Justiça derruba lei de Mendes que isentava ITBI para imóveis de até R$ 80 mil

TJRJ considerou inconstitucional benefício aprovado pela Câmara por falta de estudo sobre impacto nas contas do município

Uma lei do município de Mendes, no Centro Sul Fluminense, que concedia isenção do ITBI (Imposto sobre a Transmissão de Bens Imóveis) para operações de até R$ 80 mil foi declarada inconstitucional pelo Tribunal de Justiça do Rio de Janeiro (TJRJ). A decisão foi tomada por unanimidade pelo Órgão Especial da Corte e atendeu a uma ação apresentada pelo prefeito Jorge Henrique (Solidariedade) contra a norma aprovada pela Câmara de Vereadores.

A medida beneficiava compradores de imóveis e de direitos de posse com valor de até R$ 80 mil, mas acabou sendo anulada porque os vereadores aprovaram a proposta sem apresentar um estudo demonstrando quanto a prefeitura deixaria de arrecadar e quais seriam os impactos para o orçamento municipal.

A Lei Municipal nº 2.755/2025 determinava a isenção do ITBI nas transmissões de posse de imóveis quando o valor do negócio jurídico fosse de até R$ 80 mil. O limite seria atualizado anualmente pelo Índice Nacional de Preços ao Consumidor Amplo (IPCA).

Na prática, a proposta buscava reduzir os custos para pessoas que comprassem imóveis ou direitos possessórios de menor valor, facilitando a regularização dessas transações.

Prefeito questionou perda de arrecadação

Ao ingressar com a ação, o prefeito Jorge Henrique sustentou que a criação da isenção provocaria redução de receitas municipais sem que tivesse sido apresentado qualquer levantamento técnico sobre os efeitos da medida nas finanças da cidade.

Ele também argumentou que a proposta havia sido apresentada pela Câmara Municipal sem participação do Poder Executivo.

Durante o julgamento, os desembargadores afastaram a alegação de que apenas o prefeito poderia propor uma lei concedendo benefício tributário.

Segundo o entendimento adotado pelo TJRJ, vereadores têm competência para apresentar projetos que criem, alterem ou concedam isenções de tributos. A posição segue jurisprudência consolidada do Supremo Tribunal Federal (STF), que já definiu não existir exclusividade do Executivo para propor leis dessa natureza.

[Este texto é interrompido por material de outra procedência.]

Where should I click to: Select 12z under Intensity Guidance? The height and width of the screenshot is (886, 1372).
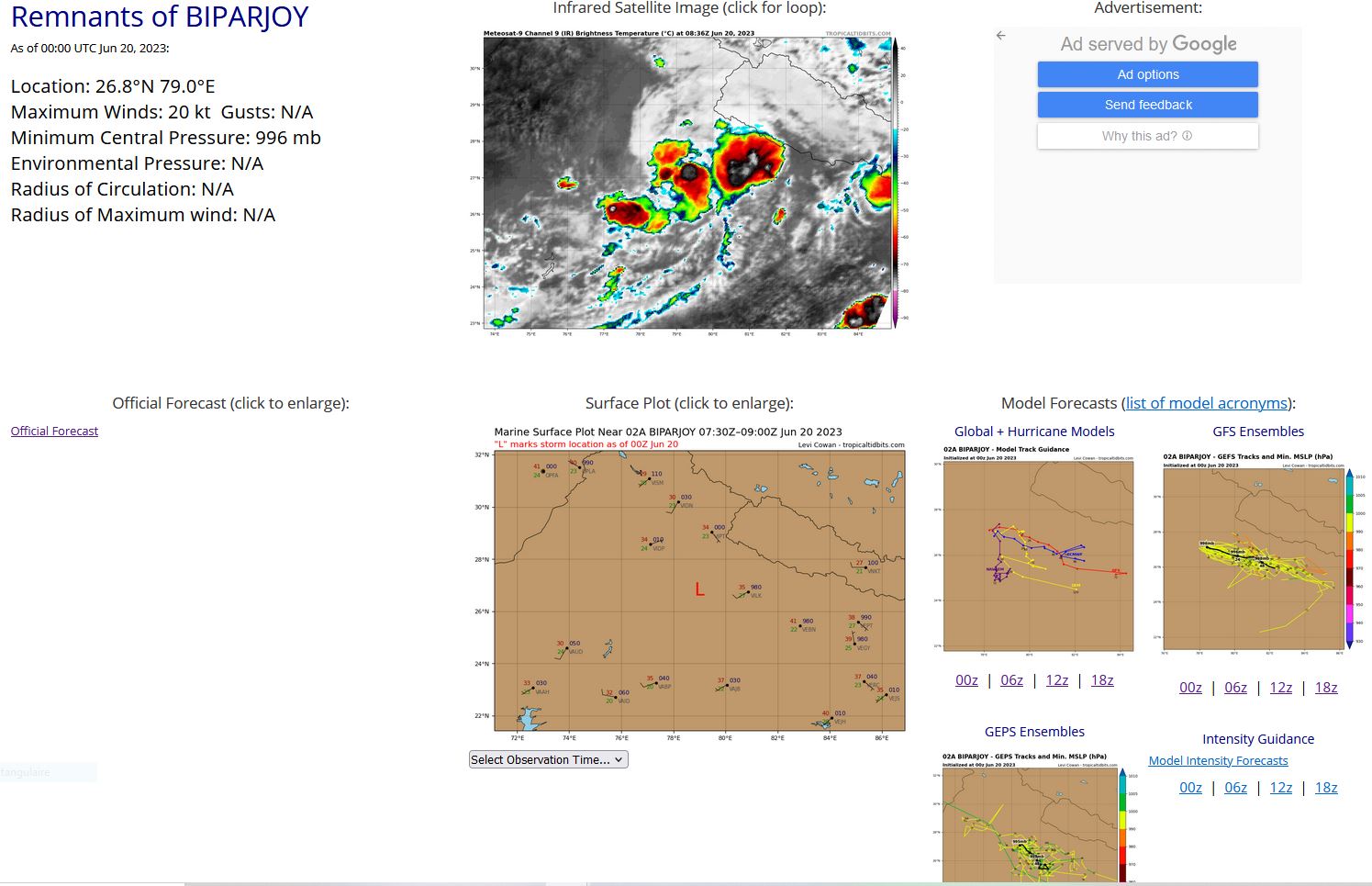pos(1280,788)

Com isso, a Corte deixou claro que o problema da norma não estava em sua origem parlamentar. O ponto decisivo para a declaração de inconstitucionalidade foi a ausência de uma estimativa de impacto financeiro e orçamentário.

Os desembargadores destacaram que a Constituição exige que toda proposta que gere renúncia de receita pública seja acompanhada de estudos capazes de demonstrar os efeitos da medida sobre as contas públicas.

Ao analisar o processo legislativo, o Tribunal verificou que não havia qualquer cálculo sobre a perda de arrecadação que seria causada pela isenção do ITBI nem indicação de medidas para compensar essa redução de receitas.

Para a Corte, a omissão violou o artigo 113 do Ato das Disposições Constitucionais Transitórias (ADCT), que exige a apresentação prévia desse tipo de análise.

Decisão tem efeitos retroativos

O TJRJ determinou que a anulação da lei tenha efeitos retroativos, o chamado efeito “ex tunc”. Na prática, a norma passa a ser considerada inválida desde sua criação, como se nunca tivesse existido juridicamente.